It’s important to add that during this same 20-year period, what were formerly called “alternative” newspapers stopped being alternative, especially in their outlook. Not long after the Reader went online, it started listings of “what the Reader is reading,” and these tended to be exclusively items in the mainstream press. More generally, “alternate” newspapers showed an increasing desire to duplicate mainstream publications, which struck me as suicidal — one reason why I decided to go freelance after 20 years, a decision I haven’t regretted. If any “alternative” journalism survives today, it’s clearly on the Internet, but by and large, I believe the whole concept of “alternative” outlets has been replaced by the concept of niche markets, which I tend to find more congenial. Another way of putting this is to say that I enjoy being a cult writer, which can bring more intensity to one’s engagement with readers. The few times I’ve written for big mainstream publications with millions of readers, the responses have been far less satisfying even when they’re intense—in part because it’s hard to sort out how much they’re responding to the institutional aura of those publications.
JN: How large was your readership, and how did you imagine your typical reader? How did you conceive the public role of a film critic? Did you get much positive or negative mail from readers?
JR: To cite some figures from pp. 262-263 of my collection Placing Movies (California, 1995): “On the basis of a detailed survey about its readership carried out a few years ago, the Reader…has a circulation of 137,000 and an estimated readership of about 412,000….[T]he movie listings and capsule reviews [were] the most widely read or ‘looked at’ featured in the paper,” while the long reviews came in third, “with front-cover articles in second place and cartoons in fourth.” Most of the paper’s highly targeted readership was single (77%) and white (77%), with a median age of 31 and a median annual household income of $39,500, which was quite close to my salary at the time. By contrast, over the past month (writing on January 8, 2013), over 67,000 visits have been paid to my web site by 52,000 people. But whereas my readers at the Reader were almost exclusively Chicagoans, those at my web site live in 165 separate countries, with over 26,000 of these based in the U.S. (2,258 of them are in New York, the highest concentration in a single city, and roughly half that number are in Chicago), approximately a tenth as many in France, and 249 each in Croatia and Egypt, to cite a few more random figures.
For me, the film critic’s principal role is to assist in the public discussion of films — a discussion that usually starts before the critic arrives and continues long after the review is read. Godard once said to me in an interview that he wanted to be regarded as an airplane rather than an airport, and this is an aspiration I share — meaning, to some extent, that people should take me to get wherever they want to go and then step off. At the Reader, I would say that the mail I received was both relatively sparse and more positive than negative, except for when I wrote an attack on something like Star Wars or No Country for Old Men, when it became voluminous and mainly negative. Today, based on what I access via emails, Twitter, Facebook, and blogs, most of the feedback I get is highly supportive and positive — except for when I sound off against something like Inglorious Basterds, when it’s mainly dismissive and negative.

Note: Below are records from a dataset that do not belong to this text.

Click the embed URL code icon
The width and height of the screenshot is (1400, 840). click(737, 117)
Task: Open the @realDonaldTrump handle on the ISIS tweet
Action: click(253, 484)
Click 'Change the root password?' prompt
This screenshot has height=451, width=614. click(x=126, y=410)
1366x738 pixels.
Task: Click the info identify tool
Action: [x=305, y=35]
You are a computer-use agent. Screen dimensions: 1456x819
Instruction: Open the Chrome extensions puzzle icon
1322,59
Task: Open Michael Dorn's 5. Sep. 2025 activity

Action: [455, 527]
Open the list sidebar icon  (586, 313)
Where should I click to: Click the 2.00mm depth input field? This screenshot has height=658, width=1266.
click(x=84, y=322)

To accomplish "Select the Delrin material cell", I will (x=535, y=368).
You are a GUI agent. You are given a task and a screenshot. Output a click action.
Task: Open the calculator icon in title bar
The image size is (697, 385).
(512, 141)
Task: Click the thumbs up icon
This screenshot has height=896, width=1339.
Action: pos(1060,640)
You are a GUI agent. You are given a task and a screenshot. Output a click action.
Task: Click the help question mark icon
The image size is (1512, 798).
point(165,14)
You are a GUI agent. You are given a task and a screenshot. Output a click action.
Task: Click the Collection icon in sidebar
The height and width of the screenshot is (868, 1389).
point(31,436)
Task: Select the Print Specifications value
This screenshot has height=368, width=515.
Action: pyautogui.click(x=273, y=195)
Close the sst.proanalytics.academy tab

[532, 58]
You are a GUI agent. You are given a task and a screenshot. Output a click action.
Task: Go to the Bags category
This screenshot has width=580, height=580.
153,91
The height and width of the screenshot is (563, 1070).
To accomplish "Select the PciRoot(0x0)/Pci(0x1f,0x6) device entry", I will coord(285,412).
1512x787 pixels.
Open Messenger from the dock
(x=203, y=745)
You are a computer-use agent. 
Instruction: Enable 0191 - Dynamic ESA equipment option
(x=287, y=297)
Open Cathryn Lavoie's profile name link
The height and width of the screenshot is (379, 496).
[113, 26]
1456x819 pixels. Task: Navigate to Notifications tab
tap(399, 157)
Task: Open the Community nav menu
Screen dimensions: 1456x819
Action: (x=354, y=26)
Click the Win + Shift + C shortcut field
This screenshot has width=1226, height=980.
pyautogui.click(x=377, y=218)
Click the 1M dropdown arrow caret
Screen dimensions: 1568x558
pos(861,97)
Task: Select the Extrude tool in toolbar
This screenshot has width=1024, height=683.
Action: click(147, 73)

JN: How much time usually went by between seeing a film and turning in a review? Did you ever feel that the pressure of deadlines was causing you to make snap judgments or give insufficient attention to films? Did you ever want to take back what you wrote?
JR: My lead times usually varied a lot, because sometimes films get press-shown well in advance of their openings. Most often, when I wanted to see a film more than once before writing my review, I was able to, but I’m sure there were occasions when more time and/or further research would have altered my positions or sharpened my insights. When Basic Instinct came out in 1992, my long review was sarcastic and gave it no stars, but at some point afterwards I became a big Verhoeven fan and now regard it as one of his best movies. More recently, in my post-Reader phase, I called Margaret a “brilliant mess,” until another viewing persuaded me that it wasn’t a mess at all. One thing I like about my web site, over which I have complete editorial control, is the possibility of critiquing some of my earlier pieces, explaining how or why my mind got changed, and in a few cases, when I’m not happy with the way I was originally edited, making corresponding adjustments. In one of my more recent books, Discovering Orson Welles, I go out of my way to retain original errors of fact or judgment and then signal these flaws, for pedagogical purposes, to help demonstrate how shaky some Welles scholarship often turns out to be. The only long pieces of mine that I regret enough to exclude from my web site (in contrast to several others that I now simply disagree with or dislike for other reasons, and include) are an over-the-top attack on Donald Richie’s book on Ozu that I published in Sight and Sound and my dissenting piece about Bergman in the Times (which also drew a lot of negative mail), although in the second case I did post my original draft.
JN: In Goodbye Cinema, Hello Cinephilia, you’ve said that the digital revolution has led to “paradigmatic changes,” not only in the way we view movies, but also in the way we “think and write about them” (xv). Is good film criticism on the web different from good criticism in print? Are we experiencing a decline of good print criticism, and if so does that matter?
JR: This is a tougher question to answer than the others. As for changes in how we view movies, there are so many variations nowadays in the qualities of film prints and digital copies and the ways they get shown and seen that it’s hard to make any qualitative generalizations, just as one can’t really deal adequately with globalization simply by calling it “good” or “bad”. There are certainly important differences, but these vary a great deal in separate situations.
By and large, I think there’s more good stuff than ever and more bad stuff than ever on the Internet and one of the most striking paradigmatic changes from the past and print culture is how quickly one can get feedback to whatever one writes online. After seeing a Bresson film in the early 60s, you might have to wait a few weeks or months before reading about it in a film magazine, and sometimes wait as long or even longer before finding someone with whom you could discuss it. After seeing a Pedro Costa film today, you don’t have to wait for a social or communal response to either the film or your own written response to it if you post something about it—with the advantage of immediate feedback and the possibilities of international exchanges and the disadvantage of less time for reflection. (On Facebook and diverse blogs, it’s often disturbing to see how many people can post before thinking, and I’m sometimes guilty of this myself.)
We’re obviously experiencing a decline in reviews that appear on paper, but I disagree with those who think there’s much of a decline in what’s known as “professional” reviewing, because, as you know, I’m highly dubious about most of the criteria used in both academia and journalism for defining professionalism. And in book publishing, could one really argue that the BFI Film Classics, which we’ve both contributed volumes to, are any sort of downgrade from the monographs about directors that proliferated in France several decades ago? One could also maintain that even though Sight and Sound has been diminished nowadays by its more formulaic consumerist orientation, Film Quarterly and Cineaste have gotten livelier, and online journals such as Rouge and its semi-successor, Lola, are in many ways superior to almost all of the film magazines in English that appeared on paper in the so-called Golden Age of Criticism (i.e., the 60s and 70s). At the same time, even if one justifiably laments, in French criticism on paper, the depletion of energy and innovation in Cahiers du Cinéma, the 13 issues of Cinéma edited by Bernard Eisenschitz in 2002-2007, most of which included DVDs of rare and precious archival material, and the 84 issues of Trafic that have appeared since Serge Daney founded it in 1991, are hardly signs of decline.